→ **Exercise set**:
**A.** Before the records, copy the stretch of the PC133 memory text from "What you should" through "is all about.".
**B.** Carry on the PC133 memory text from the point where it stops, before the records.

→ **Text block**:
Identifying PC133 Memory Modules!
What you should know..
Before we show you how to distinguish PC133 memory from all others, some background information might be appropriate. Elsewhere in our Performance Center we have discussed How to Visually Identify Memory Types, How to Verify PC100 Compliant Memory and what the PC100 Standard is all about.
With the ever present push for performance, processors, motherboard buses and other computer system components have seen dramatic speed increases. With that, memory technology has been making some leaps of its own. In 1995 memory speed jumped from 33MHz to 66MHz with the release of EDO memory. In 1997 we saw SDRAM speeds jump to 66MHz with the release of PC66 SDRAM, and shortly thereafter the engineers moved the speed lever again, this time to 100MHz with the release of PC100 in 1998. Engineers, though, were not ready to quit just yet, as barely a year later, in 1999, we saw the release of PC133 SDRAM, with memory speeds running at 133MHz and higher.
During 1999 and 2000 we saw dramatic changes in the engineering and development of memory technology with the release of RDRAM (Rambus®) memory running at 800MHz and DDR SDRAM running at 266MHz. On the surface it doesn't seem to make much sense to develop DDR SDRAM at 266MHz when you have Rambus® running at 800MHz, but in truth, they are direct competitors when it comes to memory speed, as DDR SDRAM is an entirely new design that reduces DRAM latencies and substantially increases memory bandwidth. Follow these links for a brief Introduction to DDR SDRAM, as well as a Comparison of DDR SDRAM and Rambus ® memory.
In spite of these new advances though, PC100 and PC133 SDRAM, is not dead by a long shot. Now that you have some background, let's discuss briefly what PC133 SDRAM is, and how to correctly identify it when you purchase it.

→ **Data entries**:
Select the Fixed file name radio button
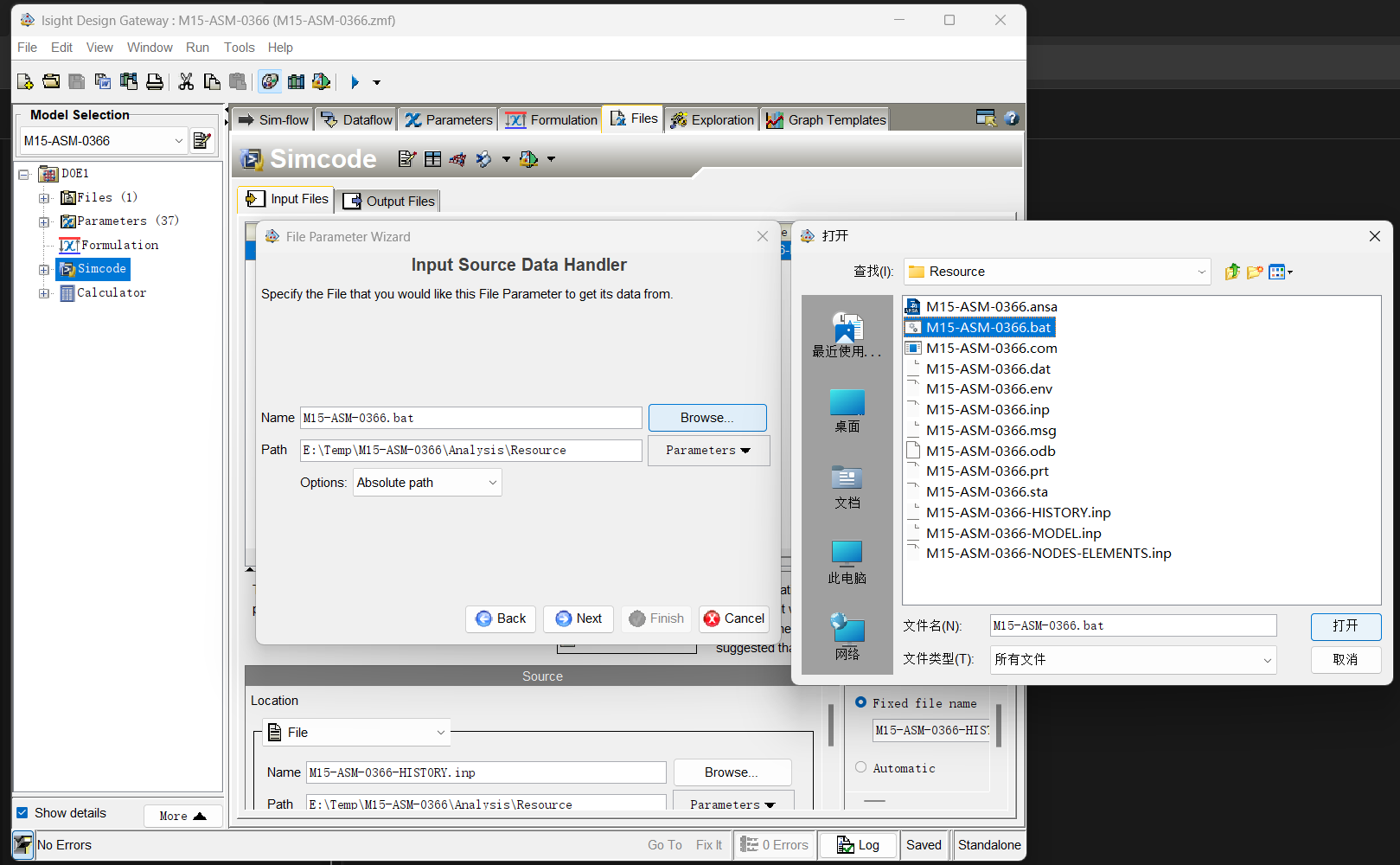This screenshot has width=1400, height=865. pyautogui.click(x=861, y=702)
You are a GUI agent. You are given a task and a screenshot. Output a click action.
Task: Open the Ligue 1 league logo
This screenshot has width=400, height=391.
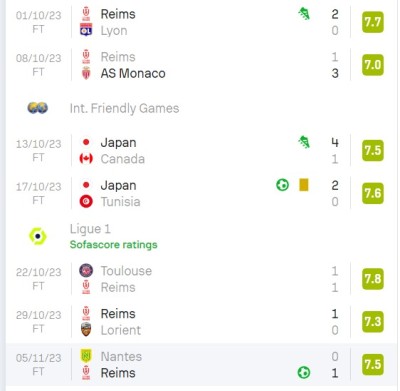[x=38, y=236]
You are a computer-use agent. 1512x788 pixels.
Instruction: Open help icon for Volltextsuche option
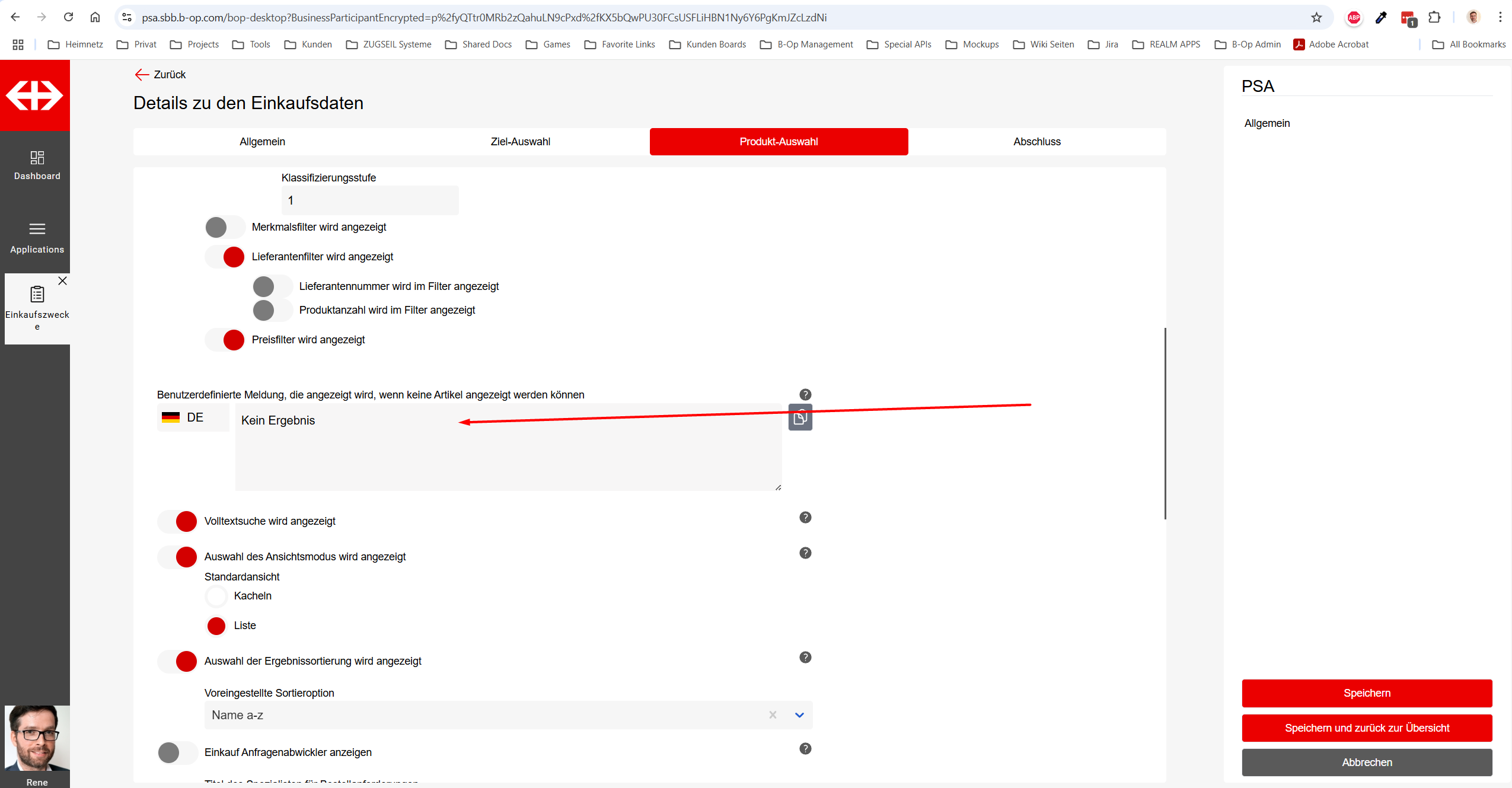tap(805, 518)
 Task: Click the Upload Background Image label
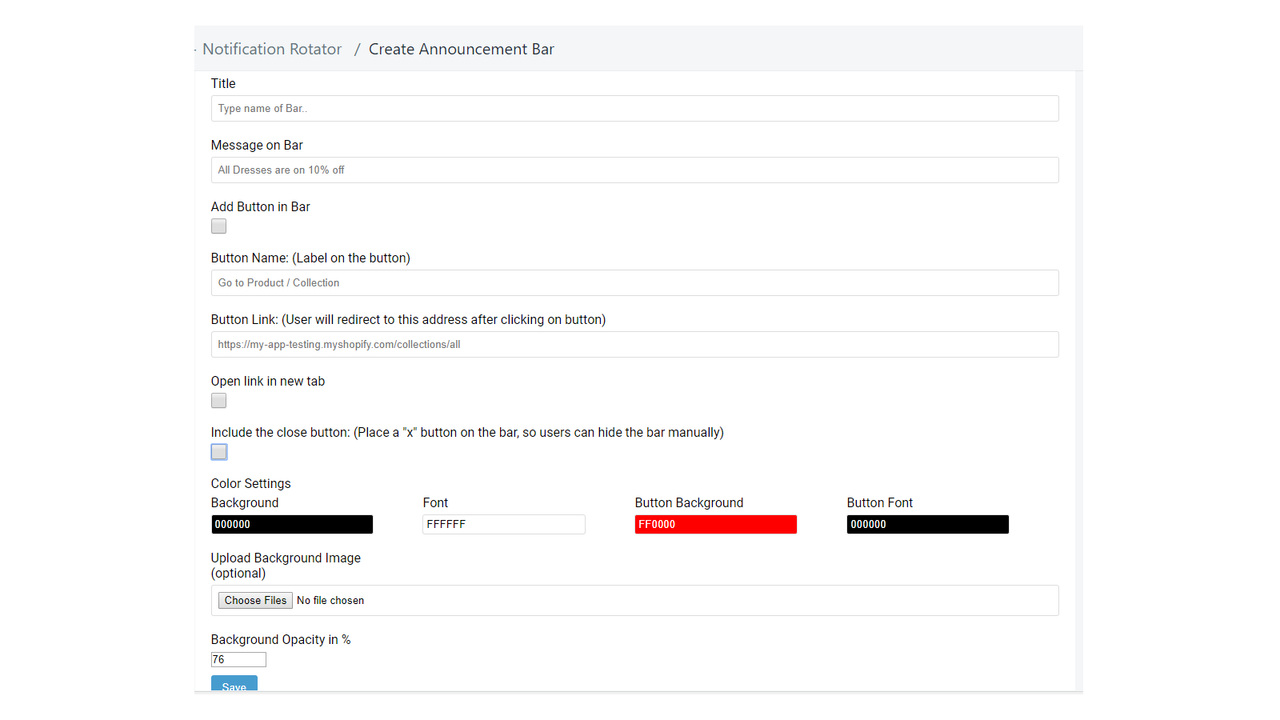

→ **Expected results**:
**A.**
What you should know..
Before we show you how to distinguish PC133 memory from all others, some background information might be appropriate. Elsewhere in our Performance Center we have discussed How to Visually Identify Memory Types, How to Verify PC100 Compliant Memory and what the PC100 Standard is all about.

**B.**
As was the case in our review of PC100, PC133 SDRAM must be manufactured to meet the specific standards set by Intel. And like PC100, beware, as there are unscrupulous suppliers selling PC133 modules that do not meet the Standard and this is reflected in their performance. If you have Adobe Acrobat installed, click this link to review Intel's PC133 Validation Specifications for PC 133 Modules.
Synchronous dynamic random access memory (SDRAM) delivers bursts of data at very high speeds using an interface that is synchronized to the CPU clock. SDRAM emerged in 1996, and represented a big step forward from EDO technology. When manufactured, PC133 SDRAM, must meet Intel's requirements (the PC133 Standard) for use with motherboards having a 133MHz FSB (front side bus). PC133 compliant SDRAM is almost always a requirement in Pentium III, AMD Athlon and Power Mac G4 based systems. This link will provide you with a review about Memory Speed.
While PC133 SDRAM can be used with motherboards having a 100MHz front side bus, your memory will only operate as fast as the slowest "link" in your system, in this case the motherboards 100MHz front side bus. As an example, if you were to install a PC133 module in a system with a 100MHz FSB, or in a system already containing a 100MHz module, the PC133 module will operate only at 100MHz. PC133 SDRAM is available only in the form of a 168-pin DIMM (as it pertains to personal computers).
Lets review what makes a PC133 module different from its predecessors. Keep in mind, that when suppliers sell memory modules, they often provide technical specifications and descriptions of the modules performance. If your supplier isn't providing this information, beware! Below are some of the terms you may see in those descriptions. You will also find additional definitions in our Memory Glossary.
Clocks and Latency (CL=2 - CL=3)
"CL=2" (also written as "CL2" or "CAS=2") and "CL=3" (also written as "CL2" and "CAS=2") refers to a module's CAS latency. CAS latency is the amount of time it takes for your memory to respond to a command. It only affects the initial burst of data. Once data starts flowing, latency is no longer significant. Following this link will take you to a more in depth discussion of Memory Latencies.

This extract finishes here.